## [Short problem]
Copy every line of the listing below word for word.

Recorded data
######

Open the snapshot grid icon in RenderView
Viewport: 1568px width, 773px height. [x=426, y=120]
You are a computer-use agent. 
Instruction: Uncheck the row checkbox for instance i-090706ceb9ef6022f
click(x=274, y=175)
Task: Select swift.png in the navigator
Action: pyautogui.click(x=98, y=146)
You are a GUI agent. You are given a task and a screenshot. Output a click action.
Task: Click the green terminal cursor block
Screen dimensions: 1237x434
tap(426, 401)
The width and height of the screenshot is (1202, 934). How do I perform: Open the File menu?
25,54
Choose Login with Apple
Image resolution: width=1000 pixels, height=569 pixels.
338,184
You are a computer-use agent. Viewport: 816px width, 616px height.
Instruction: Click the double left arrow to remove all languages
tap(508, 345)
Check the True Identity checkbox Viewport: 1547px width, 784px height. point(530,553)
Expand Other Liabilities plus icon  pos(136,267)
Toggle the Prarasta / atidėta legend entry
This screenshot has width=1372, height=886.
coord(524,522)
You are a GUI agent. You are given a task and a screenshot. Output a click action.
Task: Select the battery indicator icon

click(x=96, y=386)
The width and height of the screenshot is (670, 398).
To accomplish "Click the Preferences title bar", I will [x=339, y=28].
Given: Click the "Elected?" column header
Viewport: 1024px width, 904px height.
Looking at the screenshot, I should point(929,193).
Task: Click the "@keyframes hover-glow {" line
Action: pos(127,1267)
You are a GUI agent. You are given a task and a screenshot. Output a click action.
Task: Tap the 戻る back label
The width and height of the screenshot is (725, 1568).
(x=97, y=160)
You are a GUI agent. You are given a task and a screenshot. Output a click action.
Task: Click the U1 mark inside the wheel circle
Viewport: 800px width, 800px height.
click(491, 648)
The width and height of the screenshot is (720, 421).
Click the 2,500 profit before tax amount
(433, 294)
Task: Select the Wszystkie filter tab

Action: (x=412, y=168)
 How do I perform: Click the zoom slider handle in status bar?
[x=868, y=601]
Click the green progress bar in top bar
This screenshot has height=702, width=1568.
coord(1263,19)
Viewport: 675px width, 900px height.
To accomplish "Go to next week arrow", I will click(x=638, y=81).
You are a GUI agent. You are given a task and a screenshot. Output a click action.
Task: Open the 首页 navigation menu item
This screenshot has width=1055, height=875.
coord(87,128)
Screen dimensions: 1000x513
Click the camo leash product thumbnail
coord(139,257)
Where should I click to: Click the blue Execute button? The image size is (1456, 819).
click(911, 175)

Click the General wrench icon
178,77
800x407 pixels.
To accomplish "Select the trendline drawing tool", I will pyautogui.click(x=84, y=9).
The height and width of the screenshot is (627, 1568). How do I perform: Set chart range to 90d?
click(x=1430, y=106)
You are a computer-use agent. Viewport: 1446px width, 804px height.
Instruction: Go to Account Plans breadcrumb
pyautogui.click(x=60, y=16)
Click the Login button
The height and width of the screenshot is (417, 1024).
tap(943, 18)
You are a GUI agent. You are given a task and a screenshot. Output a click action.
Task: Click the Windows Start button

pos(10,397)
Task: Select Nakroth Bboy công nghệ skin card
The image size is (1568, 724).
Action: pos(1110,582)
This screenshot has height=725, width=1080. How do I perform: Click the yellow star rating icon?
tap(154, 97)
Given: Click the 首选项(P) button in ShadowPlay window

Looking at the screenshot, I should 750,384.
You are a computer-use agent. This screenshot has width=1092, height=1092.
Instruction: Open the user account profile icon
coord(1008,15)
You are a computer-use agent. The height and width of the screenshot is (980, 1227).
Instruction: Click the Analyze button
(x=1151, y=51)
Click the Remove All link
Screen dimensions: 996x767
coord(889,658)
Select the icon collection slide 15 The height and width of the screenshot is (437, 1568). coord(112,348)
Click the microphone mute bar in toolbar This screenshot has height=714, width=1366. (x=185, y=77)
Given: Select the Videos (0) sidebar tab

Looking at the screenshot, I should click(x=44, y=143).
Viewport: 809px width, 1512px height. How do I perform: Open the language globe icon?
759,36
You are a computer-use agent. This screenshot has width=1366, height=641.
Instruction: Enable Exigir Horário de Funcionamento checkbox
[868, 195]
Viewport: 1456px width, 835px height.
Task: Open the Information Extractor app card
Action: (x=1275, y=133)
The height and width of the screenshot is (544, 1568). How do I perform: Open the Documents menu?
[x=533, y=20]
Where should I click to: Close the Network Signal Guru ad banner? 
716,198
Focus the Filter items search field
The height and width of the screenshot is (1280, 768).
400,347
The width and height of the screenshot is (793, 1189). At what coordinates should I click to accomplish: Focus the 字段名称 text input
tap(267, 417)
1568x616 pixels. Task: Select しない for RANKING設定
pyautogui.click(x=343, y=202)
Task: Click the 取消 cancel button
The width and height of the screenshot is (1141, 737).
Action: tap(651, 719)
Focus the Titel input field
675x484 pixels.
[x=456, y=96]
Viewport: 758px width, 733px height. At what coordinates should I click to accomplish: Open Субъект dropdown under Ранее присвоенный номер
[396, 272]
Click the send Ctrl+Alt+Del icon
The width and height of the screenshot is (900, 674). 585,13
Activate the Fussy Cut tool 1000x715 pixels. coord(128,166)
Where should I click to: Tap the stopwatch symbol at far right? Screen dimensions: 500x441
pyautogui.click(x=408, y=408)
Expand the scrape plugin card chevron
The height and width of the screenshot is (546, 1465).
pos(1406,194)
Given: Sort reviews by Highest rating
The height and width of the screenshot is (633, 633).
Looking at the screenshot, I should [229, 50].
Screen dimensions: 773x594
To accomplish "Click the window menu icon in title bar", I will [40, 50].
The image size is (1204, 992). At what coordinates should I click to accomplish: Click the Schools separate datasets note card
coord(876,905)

######

## [Result below]
Open the snapshot grid icon in RenderView
Viewport: 1568px width, 773px height. [x=426, y=120]
You are a computer-use agent. 
Instruction: Uncheck the row checkbox for instance i-090706ceb9ef6022f
click(x=274, y=175)
Task: Select swift.png in the navigator
Action: pyautogui.click(x=98, y=146)
You are a GUI agent. You are given a task and a screenshot. Output a click action.
Task: Click the green terminal cursor block
Screen dimensions: 1237x434
tap(426, 401)
The width and height of the screenshot is (1202, 934). How do I perform: Open the File menu?
25,54
Choose Login with Apple
Image resolution: width=1000 pixels, height=569 pixels.
338,184
You are a computer-use agent. Viewport: 816px width, 616px height.
Instruction: Click the double left arrow to remove all languages
tap(508, 345)
Check the True Identity checkbox Viewport: 1547px width, 784px height. point(530,553)
Expand Other Liabilities plus icon  pos(136,267)
Toggle the Prarasta / atidėta legend entry
This screenshot has width=1372, height=886.
coord(524,522)
You are a GUI agent. You are given a task and a screenshot. Output a click action.
Task: Select the battery indicator icon

click(x=96, y=386)
The width and height of the screenshot is (670, 398).
To accomplish "Click the Preferences title bar", I will [x=339, y=28].
Given: Click the "Elected?" column header
Viewport: 1024px width, 904px height.
Looking at the screenshot, I should point(929,193).
Task: Click the "@keyframes hover-glow {" line
Action: pos(127,1267)
You are a GUI agent. You are given a task and a screenshot. Output a click action.
Task: Tap the 戻る back label
The width and height of the screenshot is (725, 1568).
(x=97, y=160)
You are a GUI agent. You are given a task and a screenshot. Output a click action.
Task: Click the U1 mark inside the wheel circle
Viewport: 800px width, 800px height.
click(491, 648)
The width and height of the screenshot is (720, 421).
Click the 2,500 profit before tax amount
(433, 294)
Task: Select the Wszystkie filter tab

Action: (x=412, y=168)
 How do I perform: Click the zoom slider handle in status bar?
[x=868, y=601]
Click the green progress bar in top bar
This screenshot has height=702, width=1568.
coord(1263,19)
Viewport: 675px width, 900px height.
To accomplish "Go to next week arrow", I will click(x=638, y=81).
You are a GUI agent. You are given a task and a screenshot. Output a click action.
Task: Open the 首页 navigation menu item
This screenshot has width=1055, height=875.
coord(87,128)
Screen dimensions: 1000x513
Click the camo leash product thumbnail
coord(139,257)
Where should I click to: Click the blue Execute button? The image size is (1456, 819).
click(911, 175)

Click the General wrench icon
178,77
800x407 pixels.
To accomplish "Select the trendline drawing tool", I will pyautogui.click(x=84, y=9).
The height and width of the screenshot is (627, 1568). How do I perform: Set chart range to 90d?
click(x=1430, y=106)
You are a computer-use agent. Viewport: 1446px width, 804px height.
Instruction: Go to Account Plans breadcrumb
pyautogui.click(x=60, y=16)
Click the Login button
The height and width of the screenshot is (417, 1024).
tap(943, 18)
You are a GUI agent. You are given a task and a screenshot. Output a click action.
Task: Click the Windows Start button

pos(10,397)
Task: Select Nakroth Bboy công nghệ skin card
The image size is (1568, 724).
Action: pos(1110,582)
This screenshot has height=725, width=1080. How do I perform: Click the yellow star rating icon?
tap(154, 97)
Given: Click the 首选项(P) button in ShadowPlay window

Looking at the screenshot, I should 750,384.
You are a computer-use agent. This screenshot has width=1092, height=1092.
Instruction: Open the user account profile icon
coord(1008,15)
You are a computer-use agent. The height and width of the screenshot is (980, 1227).
Instruction: Click the Analyze button
(x=1151, y=51)
Click the Remove All link
Screen dimensions: 996x767
coord(889,658)
Select the icon collection slide 15 The height and width of the screenshot is (437, 1568). coord(112,348)
Click the microphone mute bar in toolbar This screenshot has height=714, width=1366. (x=185, y=77)
Given: Select the Videos (0) sidebar tab

Looking at the screenshot, I should click(x=44, y=143).
Viewport: 809px width, 1512px height. How do I perform: Open the language globe icon?
759,36
You are a computer-use agent. This screenshot has width=1366, height=641.
Instruction: Enable Exigir Horário de Funcionamento checkbox
[868, 195]
Viewport: 1456px width, 835px height.
Task: Open the Information Extractor app card
Action: (x=1275, y=133)
The height and width of the screenshot is (544, 1568). How do I perform: Open the Documents menu?
[x=533, y=20]
Where should I click to: Close the Network Signal Guru ad banner? 
716,198
Focus the Filter items search field
The height and width of the screenshot is (1280, 768).
400,347
The width and height of the screenshot is (793, 1189). At what coordinates should I click to accomplish: Focus the 字段名称 text input
tap(267, 417)
1568x616 pixels. Task: Select しない for RANKING設定
pyautogui.click(x=343, y=202)
Task: Click the 取消 cancel button
The width and height of the screenshot is (1141, 737).
Action: tap(651, 719)
Focus the Titel input field
675x484 pixels.
[x=456, y=96]
Viewport: 758px width, 733px height. At what coordinates should I click to accomplish: Open Субъект dropdown under Ранее присвоенный номер
[396, 272]
Click the send Ctrl+Alt+Del icon
The width and height of the screenshot is (900, 674). 585,13
Activate the Fussy Cut tool 1000x715 pixels. coord(128,166)
Where should I click to: Tap the stopwatch symbol at far right? Screen dimensions: 500x441
pyautogui.click(x=408, y=408)
Expand the scrape plugin card chevron
The height and width of the screenshot is (546, 1465).
pos(1406,194)
Given: Sort reviews by Highest rating
The height and width of the screenshot is (633, 633).
Looking at the screenshot, I should [229, 50].
Screen dimensions: 773x594
To accomplish "Click the window menu icon in title bar", I will [40, 50].
The image size is (1204, 992). At what coordinates should I click to accomplish: Click the Schools separate datasets note card
coord(876,905)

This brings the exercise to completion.